Coleridge attempted to subject these experiences to reason. He annotated them obsessively, filling his notebooks with baroque deformities and malignant tableaux. Those pages of private terror became the seedbed of his poetry and prose. What modern psychology would identify as sleep paralysis accompanied by hypnagogic hallucinations arrived for Coleridge as revelation and affliction alike. The specters pressed upon his chest, whispered, leered, lingered. Art followed in their wake.

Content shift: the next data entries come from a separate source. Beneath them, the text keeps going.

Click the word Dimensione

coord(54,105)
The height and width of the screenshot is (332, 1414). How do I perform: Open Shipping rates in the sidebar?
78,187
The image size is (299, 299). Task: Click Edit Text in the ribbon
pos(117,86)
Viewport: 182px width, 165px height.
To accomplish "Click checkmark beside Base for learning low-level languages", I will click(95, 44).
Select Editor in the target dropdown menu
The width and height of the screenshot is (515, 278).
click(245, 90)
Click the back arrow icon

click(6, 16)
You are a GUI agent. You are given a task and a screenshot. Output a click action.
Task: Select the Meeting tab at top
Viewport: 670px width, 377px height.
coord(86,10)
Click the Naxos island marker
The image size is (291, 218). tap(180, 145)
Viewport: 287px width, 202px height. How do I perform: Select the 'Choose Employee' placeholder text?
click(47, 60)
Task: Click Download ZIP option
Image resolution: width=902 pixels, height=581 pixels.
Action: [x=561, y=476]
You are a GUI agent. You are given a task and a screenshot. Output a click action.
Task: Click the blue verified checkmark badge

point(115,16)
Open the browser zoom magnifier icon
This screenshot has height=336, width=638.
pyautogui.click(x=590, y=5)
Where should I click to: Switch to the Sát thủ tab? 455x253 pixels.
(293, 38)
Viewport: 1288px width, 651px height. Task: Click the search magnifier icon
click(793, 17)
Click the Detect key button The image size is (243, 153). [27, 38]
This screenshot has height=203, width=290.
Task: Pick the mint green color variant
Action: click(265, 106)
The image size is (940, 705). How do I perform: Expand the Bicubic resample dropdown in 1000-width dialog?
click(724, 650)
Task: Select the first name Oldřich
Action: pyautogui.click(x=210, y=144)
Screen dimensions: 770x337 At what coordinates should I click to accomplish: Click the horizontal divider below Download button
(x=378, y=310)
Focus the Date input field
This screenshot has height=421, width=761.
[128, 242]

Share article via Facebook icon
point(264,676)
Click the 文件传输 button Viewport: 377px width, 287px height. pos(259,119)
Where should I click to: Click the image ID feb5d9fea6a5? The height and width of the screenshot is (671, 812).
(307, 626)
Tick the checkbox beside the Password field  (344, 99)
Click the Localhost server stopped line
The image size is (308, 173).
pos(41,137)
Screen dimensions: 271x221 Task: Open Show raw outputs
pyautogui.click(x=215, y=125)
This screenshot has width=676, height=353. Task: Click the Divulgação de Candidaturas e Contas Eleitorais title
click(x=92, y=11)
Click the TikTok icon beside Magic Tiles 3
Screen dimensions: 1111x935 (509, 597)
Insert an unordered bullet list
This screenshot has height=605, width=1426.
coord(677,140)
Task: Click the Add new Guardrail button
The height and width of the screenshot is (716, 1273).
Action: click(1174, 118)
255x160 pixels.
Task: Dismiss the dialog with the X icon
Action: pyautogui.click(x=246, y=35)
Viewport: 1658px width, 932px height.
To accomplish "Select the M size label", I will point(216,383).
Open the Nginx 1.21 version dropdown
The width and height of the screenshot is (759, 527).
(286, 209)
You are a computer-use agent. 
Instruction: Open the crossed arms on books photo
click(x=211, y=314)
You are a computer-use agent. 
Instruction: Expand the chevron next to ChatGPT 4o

The language itself remembers this affliction. Nightmare descends from the Old English mære, a hostile being believed to straddle the sleeper’s body. The word carries an older weight still, inherited from Proto-Germanic marōn, shadowed by the Indo-European root mer- – to crush, to oppress – and perhaps brushed by the Greek móros, doom. Long before neuroscience gave names to REM intrusion and dissociated consciousness, cultures around the world fashioned narratives sturdy enough to bear the terror.
Ancient Mesopotamia offers some of the earliest records. Cuneiform tablets describe rituals intended to banish nocturnal assailants, among them the dreaded hag-demon Labartu, often identified with Lamashtu, who preyed upon sleepers and infants alike. In Akkadian lore, the spirits lilû and līlītu haunted the night air – male and female presences whose lineage survives in the later Latin incubi and succubae. Augustine, writing in late antiquity, remarks that reports of such beings were shared by so many witnesses that their credibility scarcely required defense.
The pattern persists across continents and centuries. In Arabic-speaking regions, sufferers speak of Ja-thoom, “that which sits heavily,” a name that captures the physical tyranny of the experience. Chinese tradition calls it guǐ yā shēn – a ghost pressing down upon the body. Along the North Atlantic rim, particularly in Newfoundland and Nova Scotia, folklore preserves the figure of the night hag, a malign intruder said to mount the sleeper in order to siphon away vitality or soul. As Patrick McNamara has observed, these tales remain vivid, communal, and stubbornly alive. Anyone raised in Atlantic Canada hears them early and remembers them long.
Such stories do more than explain a neurological event. They stage an encounter with the mind’s own abyss. Horror, in this sense, becomes a technology of survival: a way of naming, externalizing, and perhaps bargaining with the nocturnal forces that invade consciousness without consent. Coleridge’s genius lay in transforming his private persecutions into shared symbols, granting shape and cadence to what otherwise arrives as suffocation and dread.
The fascination endures because the experience endures. Each culture furnishes its own riders of the night, its own vocabulary for paralysis and presence. Beneath the folklore and the poetry, the same human drama unfolds – eyes open in the dark, breath trapped, imagination ablaze – while something ancient and intimate leans close, heavy as doom.